Et souviens-toi de ton Créateur aux jours de ton adolescence, avant que viennent les jours mauvais et qu'arrivent les années dont tu diras: " Je ne les aime pas ";
avant que s'obscurcissent le soleil et la lumière, la lune et les étoiles, et que reviennent les nuages après la pluie;
au jour où tremblent les gardiens de la maison, où se courbent les hommes vigoureux, où les femmes, l'une après l'autre, cessent de moudre, où l'obscurité gagne celles qui regardent par la fenêtre.
Quand la porte est fermée sur la rue, quand tombe la voix du moulin, quand on se lève à la voix de l'oiseau, quand se taisent toutes les chansons.
Quand on redoute la montée et qu'on a des frayeurs en chemin. Et l'amandier est en fleur, et la sauterelle est pesante, et la câpre perd son goût. Tandis que l'homme s'en va vers sa maison d'éternité et les pleureurs tournent déjà dans la rue.

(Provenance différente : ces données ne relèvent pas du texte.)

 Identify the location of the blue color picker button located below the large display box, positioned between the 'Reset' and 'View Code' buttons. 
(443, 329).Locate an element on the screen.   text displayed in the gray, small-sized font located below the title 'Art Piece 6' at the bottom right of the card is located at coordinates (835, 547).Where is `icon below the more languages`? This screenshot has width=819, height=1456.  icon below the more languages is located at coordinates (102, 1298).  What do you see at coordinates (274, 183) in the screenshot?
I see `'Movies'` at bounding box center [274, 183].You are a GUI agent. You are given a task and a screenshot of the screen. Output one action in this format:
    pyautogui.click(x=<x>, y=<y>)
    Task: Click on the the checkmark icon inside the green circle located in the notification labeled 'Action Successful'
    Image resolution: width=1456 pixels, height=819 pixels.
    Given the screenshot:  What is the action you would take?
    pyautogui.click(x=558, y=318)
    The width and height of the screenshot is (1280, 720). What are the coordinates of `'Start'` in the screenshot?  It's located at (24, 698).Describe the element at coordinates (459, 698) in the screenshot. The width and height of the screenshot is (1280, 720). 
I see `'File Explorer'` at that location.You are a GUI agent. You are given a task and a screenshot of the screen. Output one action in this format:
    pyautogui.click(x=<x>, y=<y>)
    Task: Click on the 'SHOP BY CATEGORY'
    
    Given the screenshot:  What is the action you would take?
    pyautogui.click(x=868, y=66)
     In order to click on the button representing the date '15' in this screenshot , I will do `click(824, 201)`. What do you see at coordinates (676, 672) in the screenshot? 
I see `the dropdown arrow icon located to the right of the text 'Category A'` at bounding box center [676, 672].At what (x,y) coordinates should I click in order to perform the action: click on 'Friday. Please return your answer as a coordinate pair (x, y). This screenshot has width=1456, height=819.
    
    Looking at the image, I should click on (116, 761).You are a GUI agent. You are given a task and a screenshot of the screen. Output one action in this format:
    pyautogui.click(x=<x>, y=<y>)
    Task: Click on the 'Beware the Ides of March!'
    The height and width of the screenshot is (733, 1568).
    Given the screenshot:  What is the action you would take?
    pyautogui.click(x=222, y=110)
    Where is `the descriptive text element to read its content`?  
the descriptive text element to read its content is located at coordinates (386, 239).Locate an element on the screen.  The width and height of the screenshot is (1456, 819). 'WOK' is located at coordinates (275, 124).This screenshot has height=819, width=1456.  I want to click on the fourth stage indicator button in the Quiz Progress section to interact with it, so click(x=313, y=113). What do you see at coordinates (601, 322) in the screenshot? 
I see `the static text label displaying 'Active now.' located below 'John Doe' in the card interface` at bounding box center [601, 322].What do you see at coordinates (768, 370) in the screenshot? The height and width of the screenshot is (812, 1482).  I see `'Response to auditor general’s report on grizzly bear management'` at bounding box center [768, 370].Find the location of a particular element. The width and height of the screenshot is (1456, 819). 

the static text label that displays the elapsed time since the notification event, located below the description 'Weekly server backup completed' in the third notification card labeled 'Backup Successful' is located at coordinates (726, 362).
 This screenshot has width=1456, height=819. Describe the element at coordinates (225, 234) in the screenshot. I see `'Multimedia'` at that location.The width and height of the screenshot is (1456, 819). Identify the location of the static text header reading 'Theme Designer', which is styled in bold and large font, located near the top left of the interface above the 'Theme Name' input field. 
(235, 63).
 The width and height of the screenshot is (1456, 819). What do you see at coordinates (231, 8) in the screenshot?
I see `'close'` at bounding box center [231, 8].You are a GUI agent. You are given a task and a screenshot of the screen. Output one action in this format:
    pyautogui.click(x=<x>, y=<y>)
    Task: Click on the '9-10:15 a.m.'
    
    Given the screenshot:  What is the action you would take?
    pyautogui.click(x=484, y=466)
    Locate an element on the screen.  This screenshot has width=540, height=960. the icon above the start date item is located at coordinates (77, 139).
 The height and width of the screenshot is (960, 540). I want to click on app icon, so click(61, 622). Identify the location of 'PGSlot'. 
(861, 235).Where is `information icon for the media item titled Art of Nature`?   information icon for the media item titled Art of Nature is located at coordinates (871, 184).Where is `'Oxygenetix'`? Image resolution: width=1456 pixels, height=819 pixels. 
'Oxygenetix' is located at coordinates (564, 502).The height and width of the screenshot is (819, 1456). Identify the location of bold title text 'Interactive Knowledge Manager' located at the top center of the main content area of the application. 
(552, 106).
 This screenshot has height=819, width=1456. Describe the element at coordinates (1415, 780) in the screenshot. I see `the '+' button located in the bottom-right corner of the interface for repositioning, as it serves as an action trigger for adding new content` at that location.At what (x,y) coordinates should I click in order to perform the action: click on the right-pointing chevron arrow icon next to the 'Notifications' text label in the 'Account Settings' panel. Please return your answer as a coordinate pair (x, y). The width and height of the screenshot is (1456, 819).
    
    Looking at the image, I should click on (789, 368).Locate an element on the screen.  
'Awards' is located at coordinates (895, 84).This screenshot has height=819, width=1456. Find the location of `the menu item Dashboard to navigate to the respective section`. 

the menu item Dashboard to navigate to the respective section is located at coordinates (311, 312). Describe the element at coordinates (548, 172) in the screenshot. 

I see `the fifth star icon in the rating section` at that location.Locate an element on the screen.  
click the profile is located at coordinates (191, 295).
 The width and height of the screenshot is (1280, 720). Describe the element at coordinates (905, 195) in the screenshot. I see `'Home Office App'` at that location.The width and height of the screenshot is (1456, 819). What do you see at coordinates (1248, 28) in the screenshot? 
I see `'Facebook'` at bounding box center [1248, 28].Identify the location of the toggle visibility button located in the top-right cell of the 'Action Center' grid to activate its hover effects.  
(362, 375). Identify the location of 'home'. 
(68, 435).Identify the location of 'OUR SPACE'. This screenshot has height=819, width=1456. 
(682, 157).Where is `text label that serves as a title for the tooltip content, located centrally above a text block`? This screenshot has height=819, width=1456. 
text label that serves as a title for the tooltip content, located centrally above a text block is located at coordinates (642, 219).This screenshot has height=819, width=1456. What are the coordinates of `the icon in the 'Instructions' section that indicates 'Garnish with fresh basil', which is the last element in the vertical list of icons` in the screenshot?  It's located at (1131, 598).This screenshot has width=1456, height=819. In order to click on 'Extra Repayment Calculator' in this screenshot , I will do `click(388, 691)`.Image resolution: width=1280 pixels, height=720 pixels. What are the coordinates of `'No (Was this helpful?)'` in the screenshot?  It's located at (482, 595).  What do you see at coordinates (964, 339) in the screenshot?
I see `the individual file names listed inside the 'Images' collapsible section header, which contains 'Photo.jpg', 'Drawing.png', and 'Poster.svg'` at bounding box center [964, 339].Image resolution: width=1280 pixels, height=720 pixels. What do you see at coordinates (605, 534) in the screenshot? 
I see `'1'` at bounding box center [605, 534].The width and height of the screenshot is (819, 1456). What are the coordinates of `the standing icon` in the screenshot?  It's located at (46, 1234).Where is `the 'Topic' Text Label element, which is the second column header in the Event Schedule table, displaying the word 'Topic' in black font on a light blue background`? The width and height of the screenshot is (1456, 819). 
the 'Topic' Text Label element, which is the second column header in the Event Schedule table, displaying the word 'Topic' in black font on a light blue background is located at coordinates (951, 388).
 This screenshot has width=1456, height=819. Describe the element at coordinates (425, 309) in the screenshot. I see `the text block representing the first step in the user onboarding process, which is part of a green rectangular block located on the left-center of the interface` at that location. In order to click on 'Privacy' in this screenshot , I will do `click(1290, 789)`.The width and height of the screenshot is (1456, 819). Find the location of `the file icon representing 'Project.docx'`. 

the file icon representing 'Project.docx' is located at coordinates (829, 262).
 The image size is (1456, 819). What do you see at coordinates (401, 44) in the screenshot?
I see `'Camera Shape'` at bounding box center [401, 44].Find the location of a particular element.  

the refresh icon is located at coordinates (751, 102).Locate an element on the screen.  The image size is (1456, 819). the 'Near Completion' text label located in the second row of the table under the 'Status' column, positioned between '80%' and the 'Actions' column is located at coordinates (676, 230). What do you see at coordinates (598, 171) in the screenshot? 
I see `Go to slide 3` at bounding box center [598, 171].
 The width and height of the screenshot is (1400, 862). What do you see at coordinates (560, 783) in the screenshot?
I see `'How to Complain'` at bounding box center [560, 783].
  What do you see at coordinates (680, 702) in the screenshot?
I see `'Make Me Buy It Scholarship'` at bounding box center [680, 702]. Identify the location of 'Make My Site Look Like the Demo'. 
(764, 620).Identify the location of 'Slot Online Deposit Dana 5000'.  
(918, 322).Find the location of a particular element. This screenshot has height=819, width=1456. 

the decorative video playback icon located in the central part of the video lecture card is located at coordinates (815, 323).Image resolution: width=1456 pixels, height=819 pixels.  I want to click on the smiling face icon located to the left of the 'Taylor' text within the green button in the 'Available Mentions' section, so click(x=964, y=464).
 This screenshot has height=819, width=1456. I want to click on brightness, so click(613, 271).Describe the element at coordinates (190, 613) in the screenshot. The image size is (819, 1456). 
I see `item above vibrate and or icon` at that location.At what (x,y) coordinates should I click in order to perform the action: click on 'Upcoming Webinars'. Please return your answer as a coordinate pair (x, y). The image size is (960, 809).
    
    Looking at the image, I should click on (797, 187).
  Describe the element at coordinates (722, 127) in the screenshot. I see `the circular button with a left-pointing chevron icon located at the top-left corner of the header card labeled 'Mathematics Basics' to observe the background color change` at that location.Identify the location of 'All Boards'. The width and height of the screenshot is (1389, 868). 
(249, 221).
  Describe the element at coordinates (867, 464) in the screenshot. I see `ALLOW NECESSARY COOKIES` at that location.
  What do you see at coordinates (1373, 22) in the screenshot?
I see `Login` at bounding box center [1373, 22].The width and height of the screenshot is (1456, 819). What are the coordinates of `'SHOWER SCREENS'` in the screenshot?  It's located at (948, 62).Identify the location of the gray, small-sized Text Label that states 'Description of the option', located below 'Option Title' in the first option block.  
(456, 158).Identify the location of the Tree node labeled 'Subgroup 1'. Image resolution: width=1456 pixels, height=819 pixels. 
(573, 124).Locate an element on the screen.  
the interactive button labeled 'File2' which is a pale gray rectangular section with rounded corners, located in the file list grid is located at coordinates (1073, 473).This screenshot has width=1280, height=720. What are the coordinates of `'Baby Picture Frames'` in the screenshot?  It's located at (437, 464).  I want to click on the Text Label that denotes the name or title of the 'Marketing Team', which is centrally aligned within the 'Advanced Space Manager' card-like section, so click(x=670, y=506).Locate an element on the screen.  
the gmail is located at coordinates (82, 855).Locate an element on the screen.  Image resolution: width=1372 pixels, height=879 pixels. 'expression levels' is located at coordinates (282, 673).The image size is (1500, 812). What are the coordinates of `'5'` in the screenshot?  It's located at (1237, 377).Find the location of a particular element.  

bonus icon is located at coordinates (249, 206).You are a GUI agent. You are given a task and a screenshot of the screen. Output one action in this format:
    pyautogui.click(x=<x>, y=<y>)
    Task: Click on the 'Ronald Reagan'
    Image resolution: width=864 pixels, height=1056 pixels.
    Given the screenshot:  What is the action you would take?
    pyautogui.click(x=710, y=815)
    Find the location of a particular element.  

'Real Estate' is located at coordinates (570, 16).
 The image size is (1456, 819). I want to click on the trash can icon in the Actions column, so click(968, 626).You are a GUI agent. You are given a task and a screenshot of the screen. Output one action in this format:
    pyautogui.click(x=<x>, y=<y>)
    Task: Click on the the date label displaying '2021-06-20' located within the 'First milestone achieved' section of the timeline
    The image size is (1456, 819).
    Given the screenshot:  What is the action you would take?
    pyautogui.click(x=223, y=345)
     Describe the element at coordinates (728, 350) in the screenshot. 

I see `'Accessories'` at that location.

Avant que lâche le fil d'argent, que la coupe d'or se brise, que la jarre se casse à la fontaine, que la poulie se rompe au puits
et que la poussière retourne à la terre comme elle en est venue, et le souffle à Dieu qui l'a donné.
Vanité des vanités, dit Qohélet, tout est vanité.
Sans compter que Qohélet fut un sage, il a encore enseigné au peuple le savoir; il a pesé, examiné et corrigé beaucoup de proverbes;
10 Qohélet s'est efforcé de trouver beaucoup de paroles plaisantes et d'écrire des paroles de vérité.
11 Les paroles du sage sont comme des aiguillons et comme des piquets plantés par les maîtres de troupeaux; ils sont mis par le même pasteur.
12 En plus de cela, mon fils, sois averti que faire des livres est un travail sans fin et que beaucoup d'étude fatigue le corps.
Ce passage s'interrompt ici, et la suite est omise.